Perhaps this is what you intended to do:

// Don't need to use dynamic memory allocation for this.
// It's only going to be used in sprintf. 20 characters should
// be large enough for that.
char strTemp[20];

// Bootstrap strData.
int strDataSize = 0;

char* strData = malloc(1); 
// If memory allocation failed, deal with the problem
if ( strData == NULL )
{
   exit(EXIT_FAILURE);
}

strData[0] = '\0';

for (int i = 0; i < tag_operation_report->tag.epc.size / 2; i++)
{
   uint32_t num = tag_operation_report->tag.epc.bytes[i];
   sprintf(strTemp, "%x ", num);

   // Increase the size of strData
   strDataSize += strlen(strTemp);

   // Allocate more memory for strData.
   strData = realloc(strData, strDataSize + 1);

   // If memory allocation failed, deal with the problem
   if ( strData == NULL )
   {
      exit(EXIT_FAILURE);
   }

   // Add strTemp to strData.
   strcat(strData, strTemp);
}

data = (void *)strData;

// Don't free strData. If you do, data will be dangling pointer.
// free(strData);

Answer 2

This is a mistake: sprintf(L"%x ", num);

The first argument to sprintf is an allocated buffer into which the output will be placed. The second argument is the format string.

So you are trying to overwrite the string literal L"%x", and also num is not a valid format string. Your compiler should have warned you about this mistake - pay attention to the compiler output.

Doing strTemp = is also a mistake, as is strTemp += strData.
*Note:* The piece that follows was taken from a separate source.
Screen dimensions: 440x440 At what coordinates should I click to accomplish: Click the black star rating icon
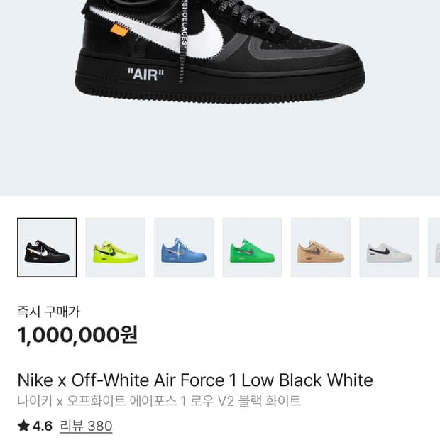coord(23,427)
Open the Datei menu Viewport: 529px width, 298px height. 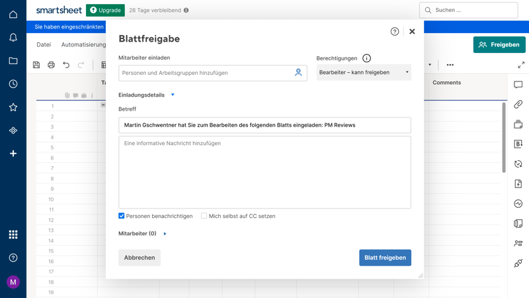pyautogui.click(x=44, y=45)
You cannot add pointers and the compiler should have warned about this too.

Another mistake is data = (void *)strData; free(strData); , this leaves data pointing to freed memory.
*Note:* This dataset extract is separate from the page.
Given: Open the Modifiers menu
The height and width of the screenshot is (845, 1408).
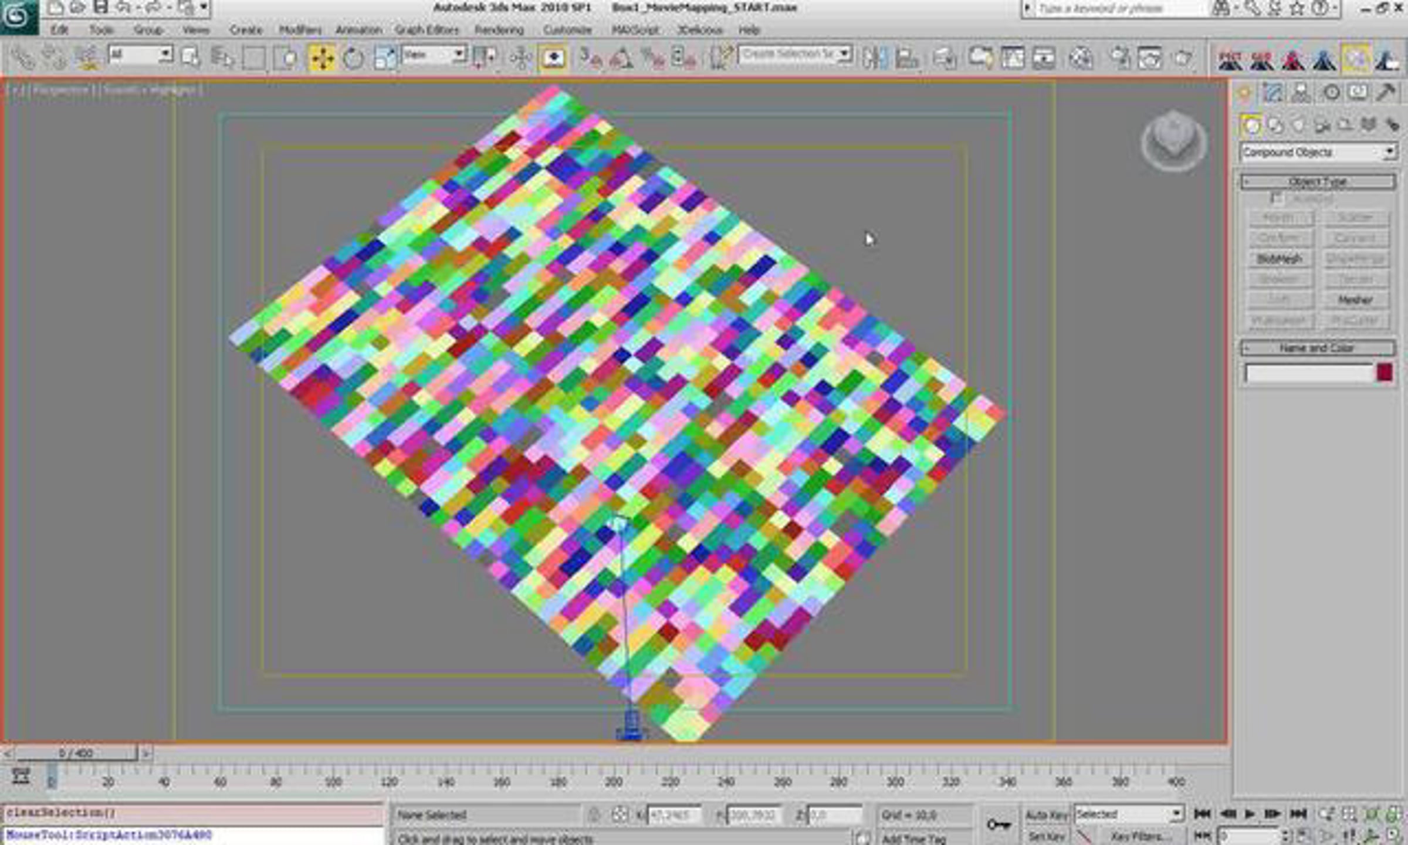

If you are trying to concatenate strings you are going about it completely the wrong way. You need to understand that pointers are not strings. Pointers point to memory areas which may contain strings. You have to think about which blocks of memory you have allocated and where your pointers are pointing.

Answer 3

sprintf only modifies already allocated memory. You have to pass the destination buffer pointer as first parameter. http://man7.org/linux/man-pages/man3/sprintf.3.html

If you aren't 100% sure that output will fit to your buffer it is better to use snprintf that takes one more parameter to tell how much space is left in the buffer. That prevents bugs caused by sprintf writing past the end of buffer.